--- EXTRACT TO READ ---
Git Product home page Git Product logo

code-style-probing's Introduction

Code Style Transfer & Probing

UCSC IBM Capstone dedicated to probing large language models for code style.

Data Preprocessing

Extract Metrics from Py150k

python extract_metrics.py py150k

Raw Script Tokenization

The script is used for directly tokenizing the full dataset

  • train: training set that named bq_data_outlier.csv
  • eval: eval set that named evaluation_set.csv
python tokenize_raw_script.py [train|eval]

Individual Feature Parallel Corpora Generation

Generate all individual features of parallel corpora at once.

python parallel_corpora_gen_script.py \
    INPUT_CSV_PATH \
    OUTPUT_CSV_PATH

INPUT_CSV_PATH: the path for the input csv data, which will contain the raw script. The evaluation_set.csv gives the correct column names. OUTPUT_CSV_PATH: the path for the output file. It will be a csv file containing all the script that the individual features are transferred.

Combined Feature Parallel Corpora Generation

python combined_parallel_gen_script.py [OPTIONS] TARGET_FEAT

Arguments:
  TARGET_FEAT  [required]

Options:
  --csv-name TEXT
  --output-dir TEXT
  --is-short TEXT                 [default: False]


Example: 
python combined_parallel_gen_script.py comment+docstring \
--csv-name /data/curated_eval_set/eval_set_short_individual_feat.csv \
--output-dir /data/curated_eval_set \
--is-short True
  • TARGET_FEAT: Any combination of the feature that to be transferred and should be combined with +, i.e. comment+docstring

  • csv-name: Input CSV file, should be the file with all individual feature transfer scripts.

  • output-dir: The output location

  • is-short: Whether the input script is the shorten version(in the range of the max length)

Splitting Long Sequences

For keeping dataset in the range of the max sequence length, use this script for filtering out the short sequence data and extracting function/class level codes out of the long sequences. The output will be 2 files: short and long datasets.

python split_long_data.py [train|eval]

You will need to configure the file path inside the script.

GAN Training

GAN Training(not used)

Modify the setup in config.py before starting the training. This may not work really well, need to make deeper inspection on the training process. The gpu.py will select the free-most GPU for training.

--- PROVIDED MATERIAL ---

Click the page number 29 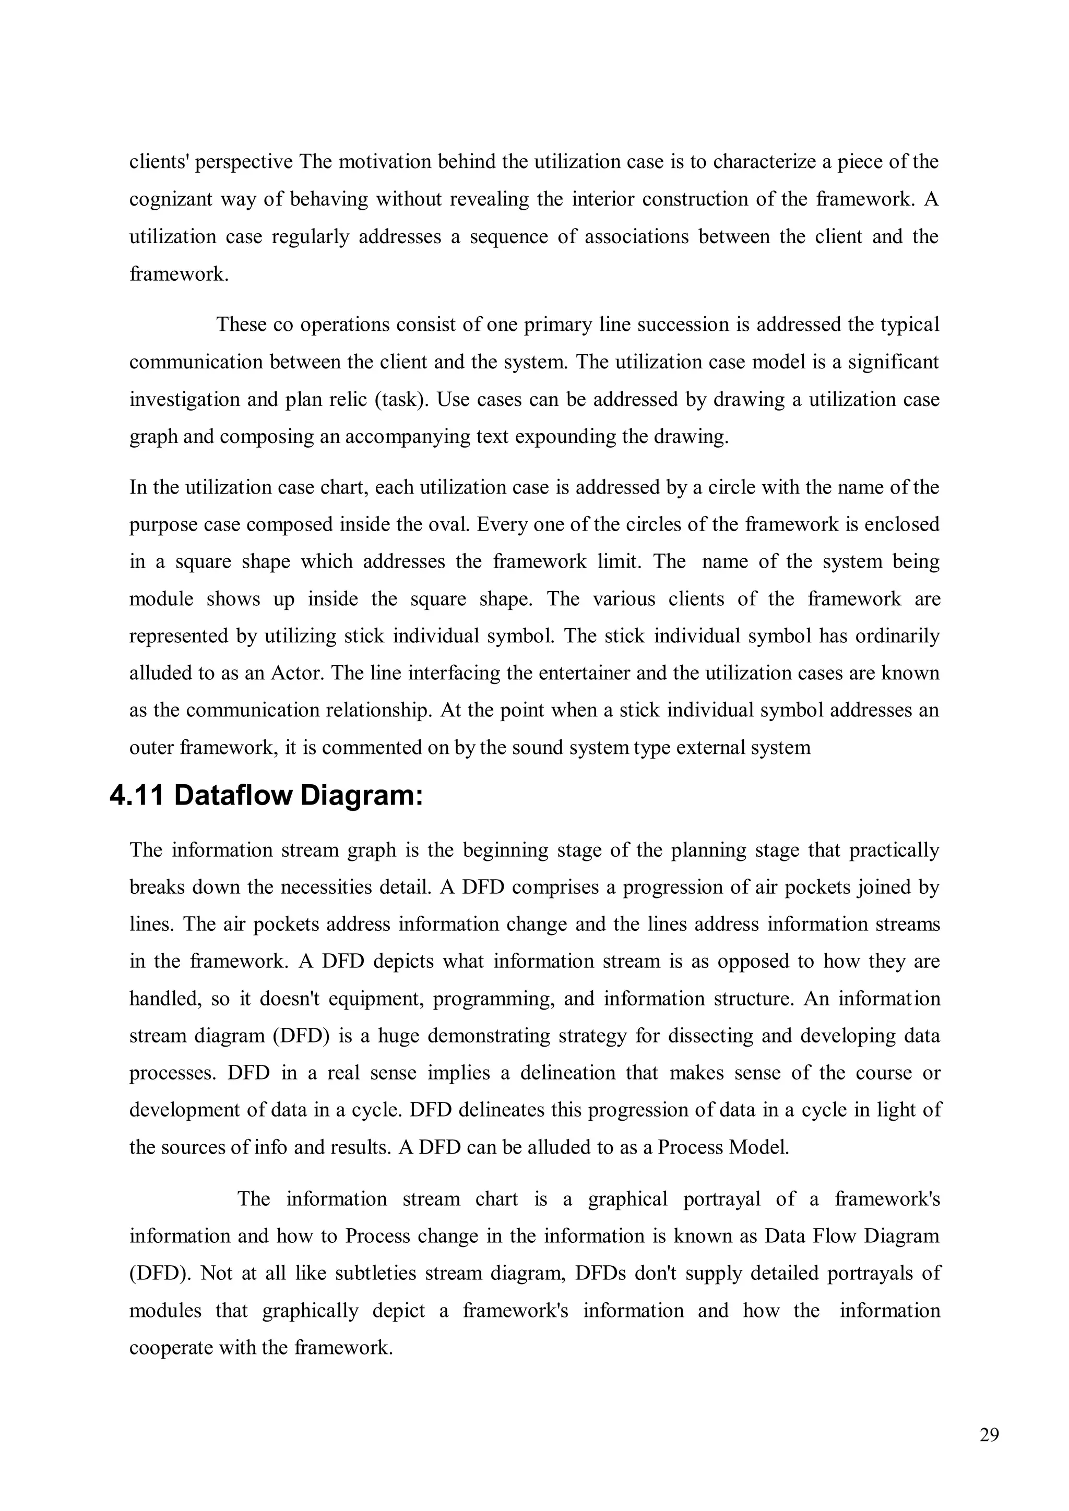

--- WHAT TO WORK ON ---
a) Based on the code-style-probing page, answer yes or no to each statement and quote the words of the page that decide it. (i) The tokenize_raw_script.py script takes either train or eval as its argument. (ii) The --is-short option defaults to True. (iii) The gpu.py file picks the busiest GPU for training.
b) Carry on writing the code-style-probing page from its last sentence.
The material is not needed here.

--- TASK-BY-TASK OUTPUTS ---
a)
(i) Yes: "python tokenize_raw_script.py [train|eval]"
(ii) No: "[default: False]"
(iii) No: "The gpu.py will select the free-most GPU for training."

b)
export CUDA_VISIBLE_DEVICES=$(python gpu.py | tail -n 1); python train.py

End-to-End Training Pipeline Instruction

1. Parallel Corpus Tokenization

Tokenizing and filtering out all the NULL value examples.

Usage: parallel_preprocessing_script.py [OPTIONS] TARGET_FEAT CSV_FNAME
                                        OUTPUT_DIR

Arguments:
  TARGET_FEAT  [required]
  CSV_FNAME    [required]
  OUTPUT_DIR   [required]

Options:
  --is-short / --no-is-short      [default: no-is-short]

Example:
python parallel_preprocessing_script.py \
casing+class \
/data/curated_eval_set/downsized_eval_set_short_class_casing.csv \
/data/curated_eval_set/downsized_eval_set_short_class_casing_dataset.hf \
--is-short ; \
  • TARGET_FEAT: Any combination of the feature that to be transferred and should be combined with +, i.e. casing+class+list_comp+comment+docstring
  • CSV_FNAME: CSV file that contains all individual features
    • train set - casing: bq_data_uncased.csv
    • train set - class: bq_data_outlier_no_class.csv
    • train set - list comp: bq_data_uncomp_fixed_outlier.csv
    • train set - comment: bq_uncommented_outlier.csv
    • train set - docstring: bq_updated_docstring_outlier.csv
    • eval set: eval_set_individual_feat.csv
      • eval set contains separate labels for each individual transformation
  • OUTPUT_DIR: The output dataset path, whatever you want, which will be a .hf file
  • is-short: Whether the input script is the shorten version(in the range of the max length)

Preprocessing on the docstring transfer will be done for removing very long sequence data.

Example

# inidividual
## i.e. class
### train
python parallel_preprocessing_script.py \
    class \
    bq_data_outlier_no_class.csv \
    train_class_dataset.hf
### eval
python parallel_preprocessing_script.py \
    class \
    eval_set_individual_feat.csv \
    eval_class_dataset.hf

# combined - eval only
## i.e. class+list_comp
python parallel_preprocessing_script.py \
    class+list_comp \
    eval_set_individual_feat.csv \
    eval_class_list_comp_dataset.hf

2. Add Control Tokens(combined model only)

Input: tokenized .hf file. Output: tokenized .hf file containing control tokens. You can use this to finetune or make prediction with combined model.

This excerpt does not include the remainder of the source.